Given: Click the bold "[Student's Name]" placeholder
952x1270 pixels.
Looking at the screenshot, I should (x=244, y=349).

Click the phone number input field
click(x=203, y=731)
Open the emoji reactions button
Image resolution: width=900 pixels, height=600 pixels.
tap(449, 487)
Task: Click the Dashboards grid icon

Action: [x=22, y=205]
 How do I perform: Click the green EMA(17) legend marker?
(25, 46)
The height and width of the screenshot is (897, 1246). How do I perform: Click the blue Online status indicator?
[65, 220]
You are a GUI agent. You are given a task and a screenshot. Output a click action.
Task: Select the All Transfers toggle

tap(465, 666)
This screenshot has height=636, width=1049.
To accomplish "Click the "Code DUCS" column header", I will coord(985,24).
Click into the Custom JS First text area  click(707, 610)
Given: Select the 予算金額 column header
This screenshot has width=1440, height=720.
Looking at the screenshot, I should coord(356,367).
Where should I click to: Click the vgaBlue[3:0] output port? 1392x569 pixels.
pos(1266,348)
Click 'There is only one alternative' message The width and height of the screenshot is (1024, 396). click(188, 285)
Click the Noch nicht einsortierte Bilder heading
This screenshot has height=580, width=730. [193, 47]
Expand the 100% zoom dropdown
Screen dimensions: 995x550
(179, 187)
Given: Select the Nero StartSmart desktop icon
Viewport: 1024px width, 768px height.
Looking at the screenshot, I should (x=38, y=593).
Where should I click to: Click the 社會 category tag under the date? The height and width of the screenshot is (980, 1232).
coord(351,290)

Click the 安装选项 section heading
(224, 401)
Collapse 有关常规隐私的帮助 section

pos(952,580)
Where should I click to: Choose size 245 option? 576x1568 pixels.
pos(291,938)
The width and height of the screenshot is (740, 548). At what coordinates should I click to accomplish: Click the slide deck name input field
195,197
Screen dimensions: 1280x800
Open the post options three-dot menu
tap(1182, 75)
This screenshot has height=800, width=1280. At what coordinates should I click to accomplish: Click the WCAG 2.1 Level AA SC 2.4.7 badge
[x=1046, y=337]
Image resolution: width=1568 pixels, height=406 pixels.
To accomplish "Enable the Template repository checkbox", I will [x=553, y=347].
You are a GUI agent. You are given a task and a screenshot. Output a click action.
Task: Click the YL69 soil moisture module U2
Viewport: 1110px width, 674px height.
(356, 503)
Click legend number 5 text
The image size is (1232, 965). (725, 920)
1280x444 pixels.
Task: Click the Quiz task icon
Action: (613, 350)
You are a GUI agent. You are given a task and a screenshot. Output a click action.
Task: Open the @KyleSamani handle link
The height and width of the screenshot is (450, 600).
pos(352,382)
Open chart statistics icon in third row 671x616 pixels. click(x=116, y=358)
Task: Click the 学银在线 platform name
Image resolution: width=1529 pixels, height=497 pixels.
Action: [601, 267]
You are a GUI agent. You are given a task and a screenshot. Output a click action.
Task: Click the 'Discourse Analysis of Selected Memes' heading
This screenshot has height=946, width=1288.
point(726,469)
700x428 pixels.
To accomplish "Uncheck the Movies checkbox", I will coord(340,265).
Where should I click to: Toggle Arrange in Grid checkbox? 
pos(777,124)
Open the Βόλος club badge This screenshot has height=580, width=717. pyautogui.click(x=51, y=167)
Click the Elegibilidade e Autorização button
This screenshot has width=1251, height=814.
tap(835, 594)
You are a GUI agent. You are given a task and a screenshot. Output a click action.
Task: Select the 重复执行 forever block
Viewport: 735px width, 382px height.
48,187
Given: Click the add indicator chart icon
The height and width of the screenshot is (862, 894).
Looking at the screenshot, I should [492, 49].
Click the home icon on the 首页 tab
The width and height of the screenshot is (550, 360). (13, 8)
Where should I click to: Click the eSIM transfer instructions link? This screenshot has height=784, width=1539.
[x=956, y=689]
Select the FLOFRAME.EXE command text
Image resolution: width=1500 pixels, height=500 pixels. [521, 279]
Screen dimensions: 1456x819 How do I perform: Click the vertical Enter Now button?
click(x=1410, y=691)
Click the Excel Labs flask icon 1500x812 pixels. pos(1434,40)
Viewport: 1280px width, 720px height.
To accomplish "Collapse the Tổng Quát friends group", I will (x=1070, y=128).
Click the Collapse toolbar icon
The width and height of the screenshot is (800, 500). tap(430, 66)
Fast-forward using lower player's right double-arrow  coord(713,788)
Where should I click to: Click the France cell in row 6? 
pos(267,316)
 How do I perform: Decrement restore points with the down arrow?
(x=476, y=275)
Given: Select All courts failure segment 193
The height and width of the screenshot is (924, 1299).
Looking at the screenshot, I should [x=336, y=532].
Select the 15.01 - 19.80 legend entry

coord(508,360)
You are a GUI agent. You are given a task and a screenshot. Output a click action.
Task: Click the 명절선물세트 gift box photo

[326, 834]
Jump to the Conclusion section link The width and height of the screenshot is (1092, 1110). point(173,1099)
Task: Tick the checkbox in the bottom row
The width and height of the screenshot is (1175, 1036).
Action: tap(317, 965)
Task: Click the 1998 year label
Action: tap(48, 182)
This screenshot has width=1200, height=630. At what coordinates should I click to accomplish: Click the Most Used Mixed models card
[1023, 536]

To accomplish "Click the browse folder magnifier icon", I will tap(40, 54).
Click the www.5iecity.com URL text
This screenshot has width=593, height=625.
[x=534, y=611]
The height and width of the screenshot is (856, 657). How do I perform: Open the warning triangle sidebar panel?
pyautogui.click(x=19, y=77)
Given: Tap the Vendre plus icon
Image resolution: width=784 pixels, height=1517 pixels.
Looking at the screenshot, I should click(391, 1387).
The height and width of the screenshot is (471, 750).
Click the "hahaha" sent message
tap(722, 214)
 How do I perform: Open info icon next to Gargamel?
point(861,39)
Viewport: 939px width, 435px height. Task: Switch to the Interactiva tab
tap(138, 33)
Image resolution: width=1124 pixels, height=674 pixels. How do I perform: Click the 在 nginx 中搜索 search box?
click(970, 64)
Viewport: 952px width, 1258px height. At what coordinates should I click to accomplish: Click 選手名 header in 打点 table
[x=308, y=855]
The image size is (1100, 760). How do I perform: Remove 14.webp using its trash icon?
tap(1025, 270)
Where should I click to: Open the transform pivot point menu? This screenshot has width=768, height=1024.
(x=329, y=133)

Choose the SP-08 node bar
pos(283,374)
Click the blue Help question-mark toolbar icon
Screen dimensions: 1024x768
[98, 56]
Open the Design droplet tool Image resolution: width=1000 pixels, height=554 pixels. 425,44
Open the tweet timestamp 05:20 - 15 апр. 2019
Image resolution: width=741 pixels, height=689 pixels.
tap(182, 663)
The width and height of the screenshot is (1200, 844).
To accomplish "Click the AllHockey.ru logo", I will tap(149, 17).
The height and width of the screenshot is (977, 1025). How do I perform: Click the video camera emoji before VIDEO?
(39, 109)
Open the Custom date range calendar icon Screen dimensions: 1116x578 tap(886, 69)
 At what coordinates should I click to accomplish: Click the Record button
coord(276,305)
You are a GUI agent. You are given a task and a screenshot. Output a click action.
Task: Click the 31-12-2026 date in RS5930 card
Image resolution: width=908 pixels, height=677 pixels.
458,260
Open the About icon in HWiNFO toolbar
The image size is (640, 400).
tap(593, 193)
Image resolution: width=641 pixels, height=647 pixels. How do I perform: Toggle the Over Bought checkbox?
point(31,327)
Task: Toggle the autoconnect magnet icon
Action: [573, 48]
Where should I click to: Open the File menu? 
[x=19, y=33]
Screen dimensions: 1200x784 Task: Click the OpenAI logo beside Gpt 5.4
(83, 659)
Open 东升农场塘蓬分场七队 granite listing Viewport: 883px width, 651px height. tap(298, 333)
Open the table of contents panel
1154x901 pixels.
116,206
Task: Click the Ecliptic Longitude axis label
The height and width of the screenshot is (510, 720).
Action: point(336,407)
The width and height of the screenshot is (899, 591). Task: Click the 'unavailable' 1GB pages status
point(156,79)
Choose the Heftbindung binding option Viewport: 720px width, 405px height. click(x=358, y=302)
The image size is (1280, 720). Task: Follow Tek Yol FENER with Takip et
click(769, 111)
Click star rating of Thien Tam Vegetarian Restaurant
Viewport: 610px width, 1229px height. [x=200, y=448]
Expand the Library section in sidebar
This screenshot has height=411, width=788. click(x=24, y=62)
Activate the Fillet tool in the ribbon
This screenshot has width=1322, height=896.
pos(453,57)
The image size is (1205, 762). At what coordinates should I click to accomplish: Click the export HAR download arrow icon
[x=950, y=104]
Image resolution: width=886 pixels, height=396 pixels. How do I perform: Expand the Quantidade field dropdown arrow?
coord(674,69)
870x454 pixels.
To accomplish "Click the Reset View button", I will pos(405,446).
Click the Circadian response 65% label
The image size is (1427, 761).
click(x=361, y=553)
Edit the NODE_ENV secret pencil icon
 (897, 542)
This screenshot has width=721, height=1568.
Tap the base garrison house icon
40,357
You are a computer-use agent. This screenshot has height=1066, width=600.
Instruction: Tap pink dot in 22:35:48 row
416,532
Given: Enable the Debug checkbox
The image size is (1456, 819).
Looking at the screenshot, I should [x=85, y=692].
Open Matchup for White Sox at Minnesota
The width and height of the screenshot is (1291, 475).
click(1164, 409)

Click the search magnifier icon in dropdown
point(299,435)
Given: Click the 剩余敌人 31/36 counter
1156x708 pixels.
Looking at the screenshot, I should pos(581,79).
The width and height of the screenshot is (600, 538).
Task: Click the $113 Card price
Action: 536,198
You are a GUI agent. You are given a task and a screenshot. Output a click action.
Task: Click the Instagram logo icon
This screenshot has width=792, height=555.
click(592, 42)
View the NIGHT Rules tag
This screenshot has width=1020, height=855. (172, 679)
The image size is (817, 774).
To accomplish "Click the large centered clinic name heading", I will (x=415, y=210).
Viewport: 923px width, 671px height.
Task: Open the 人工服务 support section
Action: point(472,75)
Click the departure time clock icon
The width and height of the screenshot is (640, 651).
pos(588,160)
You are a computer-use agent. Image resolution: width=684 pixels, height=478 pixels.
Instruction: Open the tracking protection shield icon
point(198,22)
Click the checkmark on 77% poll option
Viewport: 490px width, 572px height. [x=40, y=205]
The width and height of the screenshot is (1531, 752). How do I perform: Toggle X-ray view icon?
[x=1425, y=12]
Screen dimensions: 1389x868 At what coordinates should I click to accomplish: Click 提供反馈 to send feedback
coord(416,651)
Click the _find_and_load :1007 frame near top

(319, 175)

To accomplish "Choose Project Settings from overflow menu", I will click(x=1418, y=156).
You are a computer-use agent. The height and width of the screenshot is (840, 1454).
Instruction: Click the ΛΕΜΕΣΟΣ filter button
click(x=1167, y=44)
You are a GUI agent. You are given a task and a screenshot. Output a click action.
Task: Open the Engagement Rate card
----
* [YOUR OBJECTIVE]
Return, exactly, the lines from the first line of the records above to the line containing "Click into the", both included.

* [SOLVED EXERCISE]
Given: Click the bold "[Student's Name]" placeholder
952x1270 pixels.
Looking at the screenshot, I should (x=244, y=349).

Click the phone number input field
click(x=203, y=731)
Open the emoji reactions button
Image resolution: width=900 pixels, height=600 pixels.
tap(449, 487)
Task: Click the Dashboards grid icon

Action: [x=22, y=205]
 How do I perform: Click the green EMA(17) legend marker?
(25, 46)
The height and width of the screenshot is (897, 1246). How do I perform: Click the blue Online status indicator?
[65, 220]
You are a GUI agent. You are given a task and a screenshot. Output a click action.
Task: Select the All Transfers toggle

tap(465, 666)
This screenshot has height=636, width=1049.
To accomplish "Click the "Code DUCS" column header", I will coord(985,24).
Click into the Custom JS First text area  click(707, 610)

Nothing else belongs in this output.